───── ARTICLE

I had wanted a a bigger sensor with more pixels than my current Canon R7. But I have found that the R7's 32mp is plenty, and I can overcome the low light issues by using a SpeedBooster and de-noising software. Plus I can upscale images if I really need to.
I was recently asked to photograph a theatrical school event for free, with my 16 mp camera and my lack of experience they printed some photos in 8x11 format with excellent results and to my surprise two posters were printed in 24x36 format obviously up close the definition is lacking but at a distance of two meters the photos are decently excellent, and the character is good despite the 16mp definition not to win a photography competition but....
My first DSLR was 6mp which was a definite step up from film in everyday shooting. 12mp was definitely superior as it provided all the required resolution and even when cropped. More is better but I seem to have hit the buffers at 24mp and bounced. My best low light camera is a 24. However for most outings my preference is less, perhaps my favourite is “only” a 16mp but my suspicion, it’s the processor I really like.
Good reminder on this evergreen topic 🙂 What you reason about cameras actually translates 1:1 to lenses as well. Unfortunately, nowadays, lenses have become so expensive that it stinks, to serve pixel peepers, even with sensor resolutions of up to 60 MP (still growing). The main reason I would gravitate to Sony full frame nowadays is NOT because I would need full frame any desperately (I probably won't), but it is all about the lens ecosystem. With all the 3rd party offerings, but also even with Sony themselves, there is plenty of choice for also lenses which are simply "more than good enough", affordable, and small. Unfortunately, the other brands (which have a monopoly or almost-monopoly on their lens choice) had invested manly into the development of their unnecessarily expensive or downright overpriced lenses, because for them, it is all about your money, once they have locked you into their system.
No way I would buy anything below 24MP even for 4k monitor, camera deficiencies becomes clearly visible already at that resolution. And that doesn't give any room for cropping beyond 16:9, which is my common aspect ratio. But when you need to crop, which is often very handy, then 42-45MP is the sweat point -- the best sensors having that resolution. Shooting with A7Riii or Z7ii is like having a good quality teleconverter with each lens.

──────────
───── LISTING

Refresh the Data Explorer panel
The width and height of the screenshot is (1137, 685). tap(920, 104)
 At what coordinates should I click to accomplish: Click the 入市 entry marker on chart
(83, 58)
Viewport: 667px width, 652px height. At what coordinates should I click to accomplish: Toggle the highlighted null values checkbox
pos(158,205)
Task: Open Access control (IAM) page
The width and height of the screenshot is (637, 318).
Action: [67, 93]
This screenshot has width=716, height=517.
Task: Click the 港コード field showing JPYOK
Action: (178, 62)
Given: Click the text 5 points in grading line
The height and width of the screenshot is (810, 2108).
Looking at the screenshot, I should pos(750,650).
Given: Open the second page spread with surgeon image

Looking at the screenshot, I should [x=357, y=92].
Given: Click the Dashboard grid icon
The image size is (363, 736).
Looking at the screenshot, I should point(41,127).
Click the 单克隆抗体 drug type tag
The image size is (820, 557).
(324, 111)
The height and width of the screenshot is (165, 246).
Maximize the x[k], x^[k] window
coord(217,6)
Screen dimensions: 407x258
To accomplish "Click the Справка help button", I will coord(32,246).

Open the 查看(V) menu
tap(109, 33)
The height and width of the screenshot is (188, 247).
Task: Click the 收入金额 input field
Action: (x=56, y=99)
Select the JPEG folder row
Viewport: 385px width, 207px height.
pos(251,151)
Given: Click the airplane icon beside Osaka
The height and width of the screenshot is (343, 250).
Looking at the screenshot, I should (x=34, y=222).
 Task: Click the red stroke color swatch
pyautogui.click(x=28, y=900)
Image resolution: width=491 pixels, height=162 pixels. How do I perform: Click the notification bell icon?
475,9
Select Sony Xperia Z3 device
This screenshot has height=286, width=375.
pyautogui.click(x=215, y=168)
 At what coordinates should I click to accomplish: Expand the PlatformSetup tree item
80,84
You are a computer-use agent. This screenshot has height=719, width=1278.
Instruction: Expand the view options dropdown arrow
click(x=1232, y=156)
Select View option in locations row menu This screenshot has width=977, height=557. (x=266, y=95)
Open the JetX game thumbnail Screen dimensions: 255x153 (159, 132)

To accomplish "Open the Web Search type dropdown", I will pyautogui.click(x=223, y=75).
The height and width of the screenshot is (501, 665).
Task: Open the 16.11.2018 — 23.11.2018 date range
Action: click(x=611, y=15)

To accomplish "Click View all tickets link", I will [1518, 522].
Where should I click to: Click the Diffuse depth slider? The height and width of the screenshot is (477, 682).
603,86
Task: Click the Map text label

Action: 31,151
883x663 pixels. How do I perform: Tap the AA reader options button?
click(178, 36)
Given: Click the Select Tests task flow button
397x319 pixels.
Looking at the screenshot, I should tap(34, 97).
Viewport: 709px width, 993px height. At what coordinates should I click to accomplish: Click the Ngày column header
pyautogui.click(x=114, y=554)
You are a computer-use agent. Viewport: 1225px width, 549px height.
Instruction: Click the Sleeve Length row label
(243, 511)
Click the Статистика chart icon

──────────

DIRECTIONS
a. List each distinct megapixel figure mentioned in the comments on camera resolution, once each, in the order they first appear.
b. Write the next part of the comments on camera resolution, following on from the last comment shown.

ANSWERS FOR THIS EXERCISE
a. 32 MP, 16 MP, 6 MP, 12 MP, 24 MP, 60 MP, 42–45 MP

b.
Great discussion , Craig. I stopped wasting money on gear, at 12mp. My 4/3 and m4/3 cameras serve me well. If I can print A3+ 13x19, I'm happy. And my editing software , now has upsizing, using AI. But, I'm old school , get it right in the camera . Ok only print for my home and friend, no social media. Thanks. KB
According to the background. Welcome! 😀 I too do not need more Megapixel. Meanwile there are pictures shot with my EM-5 MIII, that I shrink to 500px small side, and then enlarge them to not larger than around 2000px large side. I want to show only as much as I want to show, similar to a painter. Their resolution was their brush stroke.😉
When was the last time someone walked out of a sports bar because they were using HD TVs (720p)...Anyone scratching their head needs to listen to this video...
people don't go to the restaurants to watch TV, I prefer when there is none, but nobody would want that low resolution at their desks or on their walls, especially when 4k is readily available
I always set my digicams to less megapixels, you don't need so much. My KD420Z I set to 2, my D200 and D3300 to 6 basic, my smartphone won't go below 8. Advantage with the Nikon basic JPEG is that you get very small files, below or about 1 MB. I only shoot RAW in necessary cases.
@@athmaid No idea what the camera does, in any case I'm not binning them myself. I don't blow up my pictures that big, so I don't need that many MP (6 even suffices for a billboard, someone in advertising wrote here) and first and foremost I didn't have much disk space to put them on. I rather see I get along with the equipment I have instead of buying external disk drives etc. But in fact I now have one I got cheaply.
@@arneheeringa96 I'm pretty sure the camera does bin down to reduce noise instead of throwing that precious information away. Which is great considering how noisy these older sensors are
I sold all my Sony cameras and lenses last year and moved over to a Leica Q3 and Ricoh GRiii as my only cameras. Do I need the Leica, of course not, but the cropping on 60mp sensor I am finding nice to have with 28mm being my only focal length.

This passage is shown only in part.